* _Problem statement_: Which lines of the data below contain "pixels"? Please show them all.

(Stored items)
◆ ◆ ◆

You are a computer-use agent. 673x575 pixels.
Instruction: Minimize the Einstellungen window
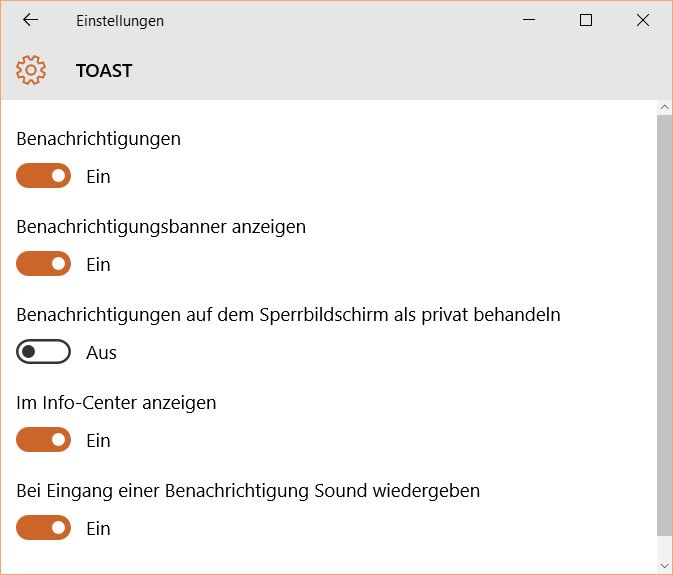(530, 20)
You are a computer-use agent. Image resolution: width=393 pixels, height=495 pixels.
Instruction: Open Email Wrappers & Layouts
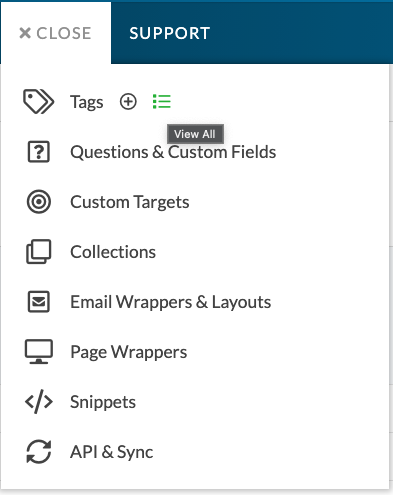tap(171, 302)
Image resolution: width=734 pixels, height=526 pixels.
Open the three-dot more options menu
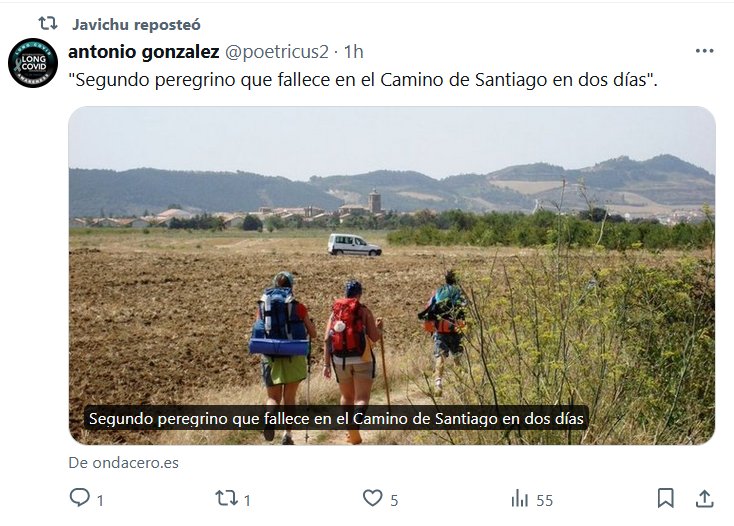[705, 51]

◆ ◆ ◆

* _Your response_:
You are a computer-use agent. 673x575 pixels.
You are a computer-use agent. Image resolution: width=393 pixels, height=495 pixels.
Image resolution: width=734 pixels, height=526 pixels.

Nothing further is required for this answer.